Conjunctive normal form (FNC)
- A literal is a propositional variable or its negation
- $p, \neg q$ are literals
- $\neg \neg p, p \vee p$ are not literals
- A clause is a disjunction of literals
- $p, \neg p, p \vee \neg q$ are clauses
- $\neg(p \vee q), p \wedge q, (\neg \neg p) \vee q$ are not clauses
- A conjunctive normal form is a conjunction of clauses
- $p, \neg p, p \vee \neg q, \neg p \wedge q, (p \vee q) \wedge r \wedge (p \vee r)$ are FNC
- $\neg (p \wedge q), (\neg \neg p) \wedge q$ are not FNC
You can write any formula in FNC.
But be careful.

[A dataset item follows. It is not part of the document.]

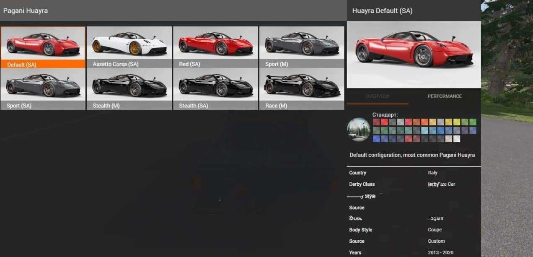Apply the first blue swatch in the bottom row
This screenshot has height=257, width=533.
376,139
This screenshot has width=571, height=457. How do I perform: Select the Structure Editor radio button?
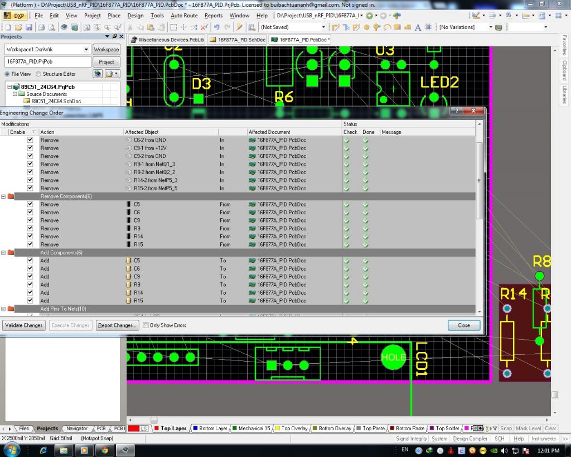click(x=38, y=74)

You have, in order, to:
- remove all $\bot$ using for example the equivalent $p \wedge \neg p$
- replace all implications with its equivalent.
- place directly all negations in variables using the equivalents:
- $\neg \neg F \equiv F$
- $\neg (F\wedge G) \equiv \neg F \vee \neg G$
- $\neg (F\vee G) \equiv \neg F \wedge \neg G$
- place all conjunction in first using the equivalent $F \vee (G \wedge H) \equiv (F \vee G) \wedge (F \vee H)$
There is also DNF which stands for disjunctive normal form: instead of putting the conjunction in first, you place the disjunctions. So a DNF is a disjunction of conjunction of literals. Yet, DNF is not much employed.